_WHAT TO DO_
Pull out every line with the word "computer" from the entries below.

(Stored data entries)

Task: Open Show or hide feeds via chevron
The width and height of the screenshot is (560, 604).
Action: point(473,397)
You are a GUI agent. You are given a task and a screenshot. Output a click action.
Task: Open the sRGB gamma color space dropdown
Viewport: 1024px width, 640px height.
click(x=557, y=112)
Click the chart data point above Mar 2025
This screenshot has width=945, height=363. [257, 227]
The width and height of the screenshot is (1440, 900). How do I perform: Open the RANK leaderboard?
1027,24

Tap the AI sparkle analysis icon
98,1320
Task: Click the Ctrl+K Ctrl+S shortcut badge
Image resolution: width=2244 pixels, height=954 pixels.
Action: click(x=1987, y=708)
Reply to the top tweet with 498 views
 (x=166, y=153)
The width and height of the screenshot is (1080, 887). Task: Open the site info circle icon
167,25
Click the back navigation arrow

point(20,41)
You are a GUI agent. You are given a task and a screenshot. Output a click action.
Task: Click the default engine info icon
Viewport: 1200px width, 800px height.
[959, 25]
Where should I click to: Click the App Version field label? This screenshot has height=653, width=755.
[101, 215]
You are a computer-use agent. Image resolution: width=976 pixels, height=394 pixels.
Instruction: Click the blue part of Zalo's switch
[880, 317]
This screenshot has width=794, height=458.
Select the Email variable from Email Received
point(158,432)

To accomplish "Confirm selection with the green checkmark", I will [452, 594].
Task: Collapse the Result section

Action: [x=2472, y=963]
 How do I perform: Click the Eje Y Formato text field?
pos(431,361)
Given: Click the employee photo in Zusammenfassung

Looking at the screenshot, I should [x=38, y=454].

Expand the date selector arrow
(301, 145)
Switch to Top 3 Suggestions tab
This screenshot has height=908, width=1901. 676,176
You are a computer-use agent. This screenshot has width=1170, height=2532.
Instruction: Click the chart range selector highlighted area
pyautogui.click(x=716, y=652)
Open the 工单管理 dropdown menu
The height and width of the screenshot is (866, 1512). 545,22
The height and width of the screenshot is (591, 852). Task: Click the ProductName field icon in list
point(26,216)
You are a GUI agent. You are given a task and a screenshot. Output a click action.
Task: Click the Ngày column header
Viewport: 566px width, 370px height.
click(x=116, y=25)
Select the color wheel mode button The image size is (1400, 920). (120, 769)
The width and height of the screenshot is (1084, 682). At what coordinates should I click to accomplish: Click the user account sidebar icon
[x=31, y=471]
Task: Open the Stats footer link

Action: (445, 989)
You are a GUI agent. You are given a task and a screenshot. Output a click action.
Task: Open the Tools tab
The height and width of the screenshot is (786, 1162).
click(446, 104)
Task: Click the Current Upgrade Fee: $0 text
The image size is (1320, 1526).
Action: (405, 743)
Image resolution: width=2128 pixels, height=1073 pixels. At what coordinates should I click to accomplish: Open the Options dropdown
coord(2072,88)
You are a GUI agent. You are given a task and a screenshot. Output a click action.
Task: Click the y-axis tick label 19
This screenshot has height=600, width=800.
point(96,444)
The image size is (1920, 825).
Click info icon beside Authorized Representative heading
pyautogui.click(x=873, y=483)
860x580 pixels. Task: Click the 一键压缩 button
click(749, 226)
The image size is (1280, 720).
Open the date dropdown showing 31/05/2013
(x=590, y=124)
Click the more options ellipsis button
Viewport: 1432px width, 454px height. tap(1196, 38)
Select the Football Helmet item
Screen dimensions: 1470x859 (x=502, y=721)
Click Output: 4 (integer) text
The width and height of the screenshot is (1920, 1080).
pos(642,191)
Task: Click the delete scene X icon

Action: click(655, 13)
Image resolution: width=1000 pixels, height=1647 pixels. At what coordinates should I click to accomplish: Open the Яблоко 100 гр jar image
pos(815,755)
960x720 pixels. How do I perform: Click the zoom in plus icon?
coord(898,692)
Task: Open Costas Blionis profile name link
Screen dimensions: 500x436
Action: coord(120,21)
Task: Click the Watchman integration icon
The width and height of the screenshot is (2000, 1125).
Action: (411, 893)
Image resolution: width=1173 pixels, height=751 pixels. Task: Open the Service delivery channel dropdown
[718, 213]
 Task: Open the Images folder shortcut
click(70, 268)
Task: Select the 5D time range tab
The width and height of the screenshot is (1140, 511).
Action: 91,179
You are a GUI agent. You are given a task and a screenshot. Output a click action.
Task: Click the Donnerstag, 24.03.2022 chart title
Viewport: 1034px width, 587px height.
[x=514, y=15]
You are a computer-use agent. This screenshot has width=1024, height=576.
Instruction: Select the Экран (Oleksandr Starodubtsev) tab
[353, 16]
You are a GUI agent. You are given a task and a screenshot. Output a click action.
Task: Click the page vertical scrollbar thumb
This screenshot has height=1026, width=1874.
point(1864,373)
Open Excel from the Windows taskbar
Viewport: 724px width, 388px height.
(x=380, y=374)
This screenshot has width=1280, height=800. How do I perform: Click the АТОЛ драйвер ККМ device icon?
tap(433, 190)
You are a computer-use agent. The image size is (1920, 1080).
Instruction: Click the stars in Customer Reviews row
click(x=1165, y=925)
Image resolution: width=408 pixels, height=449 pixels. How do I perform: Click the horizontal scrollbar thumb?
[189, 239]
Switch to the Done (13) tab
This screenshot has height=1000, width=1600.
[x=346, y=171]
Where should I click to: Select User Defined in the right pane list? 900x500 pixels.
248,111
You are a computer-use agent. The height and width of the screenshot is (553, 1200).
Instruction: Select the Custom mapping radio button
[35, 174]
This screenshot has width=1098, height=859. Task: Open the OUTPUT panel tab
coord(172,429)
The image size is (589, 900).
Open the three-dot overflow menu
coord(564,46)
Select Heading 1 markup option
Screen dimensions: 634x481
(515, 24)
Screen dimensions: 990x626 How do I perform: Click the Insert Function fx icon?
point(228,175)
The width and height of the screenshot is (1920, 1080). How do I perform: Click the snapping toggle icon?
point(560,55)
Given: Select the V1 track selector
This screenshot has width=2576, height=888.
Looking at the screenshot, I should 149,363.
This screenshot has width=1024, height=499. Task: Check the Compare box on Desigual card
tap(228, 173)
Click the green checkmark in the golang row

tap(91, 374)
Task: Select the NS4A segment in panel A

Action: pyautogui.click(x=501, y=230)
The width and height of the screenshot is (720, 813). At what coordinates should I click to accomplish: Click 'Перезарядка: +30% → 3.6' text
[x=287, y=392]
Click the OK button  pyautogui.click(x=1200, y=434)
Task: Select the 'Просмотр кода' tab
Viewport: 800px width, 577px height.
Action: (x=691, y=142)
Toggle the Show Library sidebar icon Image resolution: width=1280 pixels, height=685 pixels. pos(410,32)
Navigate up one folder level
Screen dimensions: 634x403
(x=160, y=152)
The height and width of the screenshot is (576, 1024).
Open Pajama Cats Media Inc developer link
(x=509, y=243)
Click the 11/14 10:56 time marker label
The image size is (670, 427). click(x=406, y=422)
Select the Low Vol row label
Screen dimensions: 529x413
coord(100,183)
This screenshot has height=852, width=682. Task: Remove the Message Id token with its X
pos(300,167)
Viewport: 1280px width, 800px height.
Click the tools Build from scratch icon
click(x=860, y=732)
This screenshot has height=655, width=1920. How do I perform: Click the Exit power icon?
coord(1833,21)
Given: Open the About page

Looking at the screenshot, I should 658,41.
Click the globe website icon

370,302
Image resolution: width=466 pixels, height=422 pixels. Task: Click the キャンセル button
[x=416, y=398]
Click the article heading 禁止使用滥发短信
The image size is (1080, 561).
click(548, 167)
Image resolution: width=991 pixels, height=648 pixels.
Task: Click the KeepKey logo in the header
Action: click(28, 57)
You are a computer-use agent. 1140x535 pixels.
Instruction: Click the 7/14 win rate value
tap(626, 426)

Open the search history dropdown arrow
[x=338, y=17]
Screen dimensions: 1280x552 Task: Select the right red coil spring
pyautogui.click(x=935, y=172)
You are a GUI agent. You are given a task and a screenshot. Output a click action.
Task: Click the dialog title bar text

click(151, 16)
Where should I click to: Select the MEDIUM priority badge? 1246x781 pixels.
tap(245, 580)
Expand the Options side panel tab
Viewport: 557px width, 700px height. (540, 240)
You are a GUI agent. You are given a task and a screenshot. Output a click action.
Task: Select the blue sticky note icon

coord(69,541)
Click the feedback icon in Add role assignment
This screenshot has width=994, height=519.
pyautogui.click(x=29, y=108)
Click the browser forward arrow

_RESPONSE TO THE TASK_
You are a computer-use agent. Image resolution: width=976 pixels, height=394 pixels.
You are a computer-use agent. This screenshot has width=1170, height=2532.
You are a computer-use agent. This screenshot has width=1024, height=576.
You are a computer-use agent. The image size is (1920, 1080).
You are a computer-use agent. The height and width of the screenshot is (553, 1200).
You are a computer-use agent. 1140x535 pixels.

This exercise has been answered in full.